Бывший посол молчит. Замкнутое, гладкое, ничего не говорящее лицо. Сиятельный польский граф с гладко прилизанными темными волосами, со смуглым равнодушным лицом, он сидит за этим столом, видимо тщательно вникая в каждое слово, холодный, замкнутый. Нет, не в Москве бы тебе быть. И не в такой, ох, не в такой роли… Шувара безмолвно глядит на его непроницаемое смуглое лицо. Так и хочется сказать ему: «Ведь это вы организовали шпионскую сеть в Советском Союзе. Ведь это на вашей совести десятки и сотни людей, которые за эту шпионскую деятельность сидят сейчас в тюрьмах. Они наказаны справедливо. Но вы — вы остались в стороне. Вы спокойно уехали и вот снова явились сюда разговаривать с нами, вести переговоры, как равный с равными. Ведь это вы давали приказы скупать золото и драгоценности — и часть их, безусловно, вывезли в своих чемоданах, пользуясь дипломатической неприкосновенностью… Вы отвечаете за то, что люди подыхали с голоду, в то время как ваши склады ломились от запасов; вы отвечаете за то, что польские дети ходили в лохмотьях, в то время как целые орды ваших родственниц и любовниц наряжались в шелка. Неужели вы полагаете, что с этим покончено, что все позабыто и вам не придется держать ответ за свои преступления? Это вы грабили Советскую страну, обливающуюся кровью в героическом напряжении, вы ткали против нее паутину заговоров, вы сеяли клевету, чернили героический народ. Вы пытались разжечь ненависть против всего, что нам близко и дорого, против единственной страны, которая подала нам руку помощи в дни черной беды, против тех, благодаря кому мы еще будем свободными гражданами свободной Польши».

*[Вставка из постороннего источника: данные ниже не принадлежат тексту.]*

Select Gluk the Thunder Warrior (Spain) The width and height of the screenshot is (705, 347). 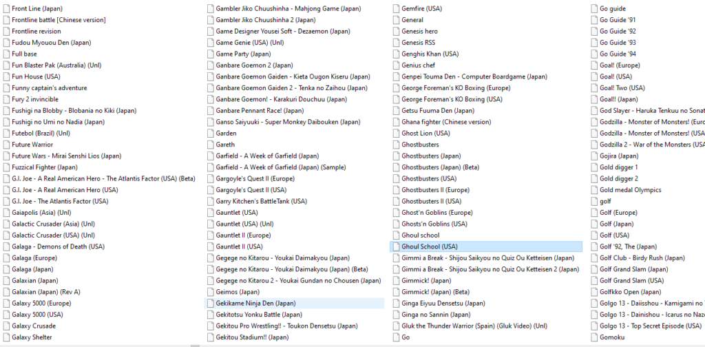[474, 326]
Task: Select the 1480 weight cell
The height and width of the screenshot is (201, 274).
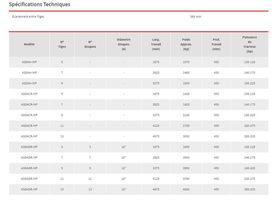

Лицо у графа чужое, будто иностранное. И вправду, что общего у этого человека с истекающей кровью польской землей? Что знает он о ней? Такие, как он, губили Польшу, такие привели ее на край пропасти; им-то беспечно и сытно жилось в городах, переполненных безработными, в деревнях, где пухли от голода завшивевшие дети. Он поступает умно, что почти не вмешивается в разговор. Что он может сказать? Какое право имеет говорить? По-настоящему, этому человеку место не здесь за столом. По справедливости, он должен быть в тюрьме. Как шпион. Как вор. Как скупщик золота и контрабандист. В свое время его прикрыл дипломатический паспорт. Только этот дипломатический паспорт дал ему возможность выехать за границу, под крылышко английских покровителей. И у него хватило наглости приехать теперь сюда как ни в чем не бывало, с официальной миссией.